### Given passage
━━━━━━━━

Bioethics

Discriminating against People with Down Syndrome

Author Alan Shlemon Published on 10/25/2017

Richard Dawkins once responded to a woman who wrote the following tweet: “I honestly don’t know what I would do if I were pregnant with a kid with Down Syndrome. Real ethical dilemma.” Dawkins took no more than 60 seconds to read, deliberate, and post the following advice: “Abort it and try again. It would be immoral to bring it into the world if you have the choice.” Did you catch that? Not only should you have the option to kill a “kid with Down syndrome,” but it would be immoral not to abort.

Dawkins did clarify his tweet the next day, but his view and advice remained the same.

As disturbing as his position sounds, his thinking is not uncommon. Despite this month (October) being Down syndrome awareness month, I found it unsettling to read the recent article, “A Moral Duty to Abort.” It highlighted a few voices out there with similar reasoning as Dawkins’s. One professor argued that parents who don’t test for Down syndrome have “pushed the disability upon their children by not acting...morally they can be asked to be held amendable for their choice.” In other words, let’s punish parents who want to love and raise their children who have Down syndrome. This is horrible.

A recent CBS news story said the abortion rate for Down syndrome in the United States is 67%. To my knowledge, only North Dakota has a law (still in effect) that bans abortions for children with Down syndrome.

This is unjust discrimination. I say it’s unjust because some discrimination is just. We don’t sell handguns to children or allow them to join the army. We don’t allow blind people to obtain a pilot’s license. These acts of discrimination (based on age or disability) are just.

Abortion of a child with Down syndrome is unjust discrimination. Unborn children with Down syndrome are bona fide human beings but are being discriminated against because they have a characteristic that some people arbitrarily believe disqualifies them from being valuable and protected.

Scientifically, we know the unborn is a human being. That the child has trisomy 21 (the genetic condition causing Down syndrome) does not undermine this fact. Philosophically, we know there is no morally significant difference between a born child with Down syndrome and an unborn child with it. Therefore, killing an unborn child because he has Down syndrome is unjust discrimination—a human being is disqualified from his protected status based on a characteristic that wouldn’t justify killing a born human with the same characteristic.

I realize that, technically speaking, since abortion is legal in the United States, a woman could abort her child whether he had trisomy 21 or not. That, of course, raises the broader point that I believe abortion itself is unjust discrimination, as I argue at the end of this article.

But in an age where society decries discrimination and values diversity and inclusiveness, it’s hard to believe there are those who argue it’s morally preferable to abort a child with Down syndrome. The pro-life view, by contrast, is the view that is inclusive, upholds diversity, and doesn’t discriminate.

━━━━━━━━

### Recorded information

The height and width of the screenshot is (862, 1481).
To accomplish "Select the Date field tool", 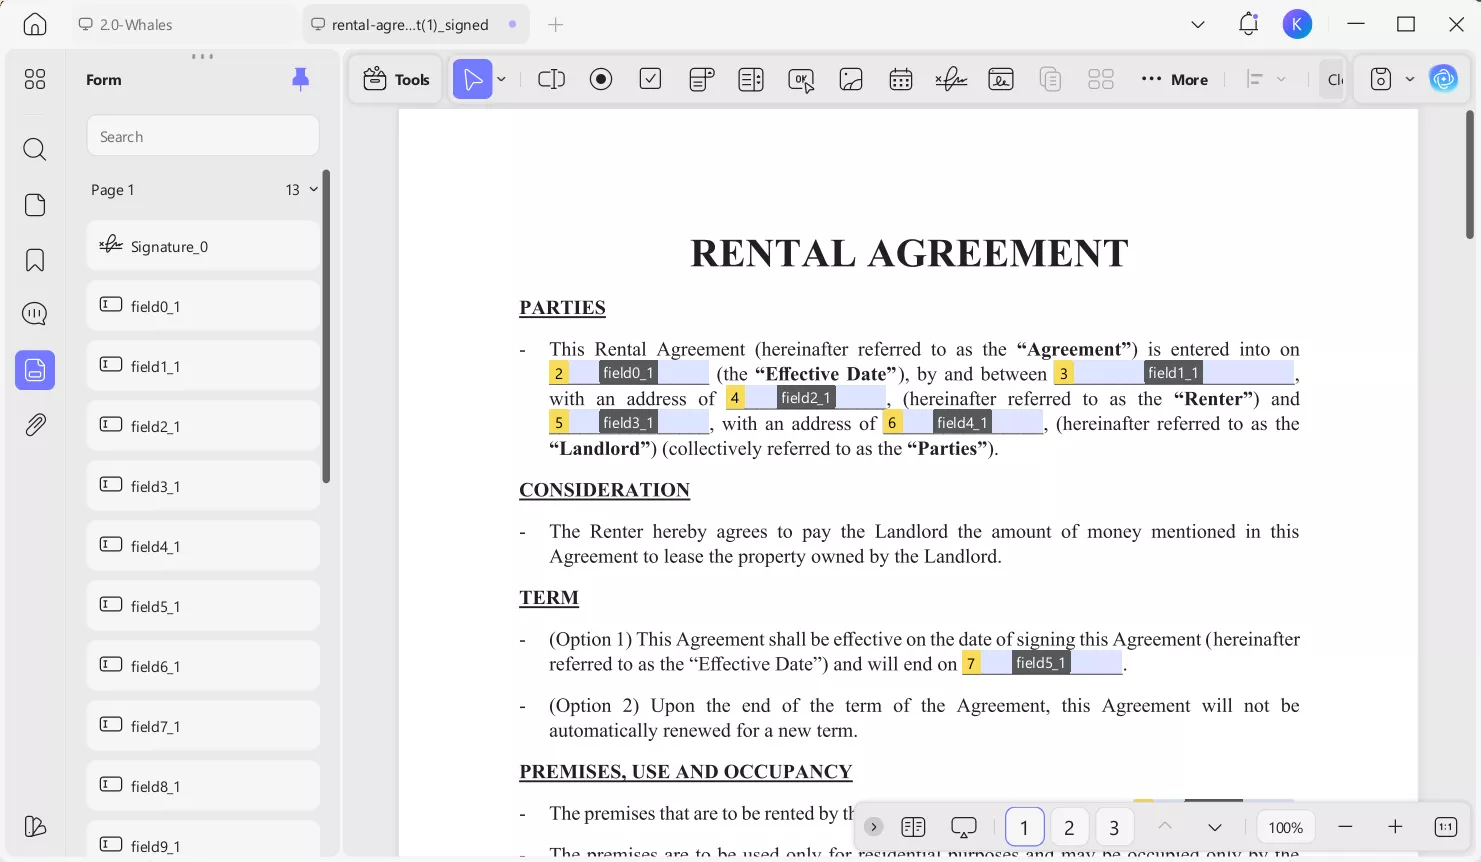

━━━━━━━━

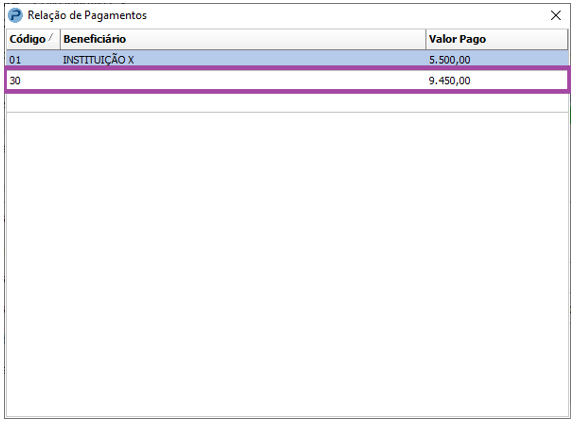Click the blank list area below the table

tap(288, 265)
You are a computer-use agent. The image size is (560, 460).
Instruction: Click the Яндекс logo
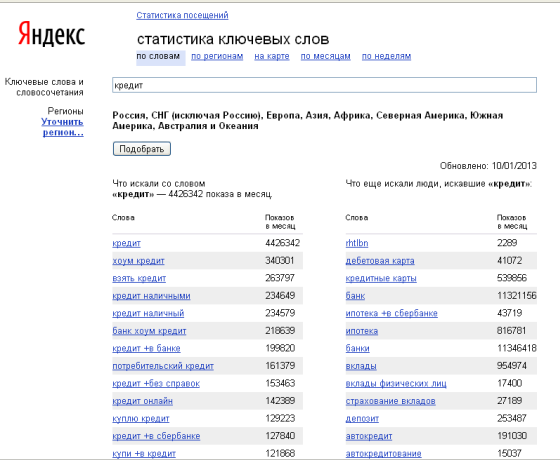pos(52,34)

━━━━━━━━

### What you need to do
According to the article on discriminating against people with Down syndrome, what abortion rate for Down syndrome in the United States did a recent CBS news story report?

### Result for this exercise
67%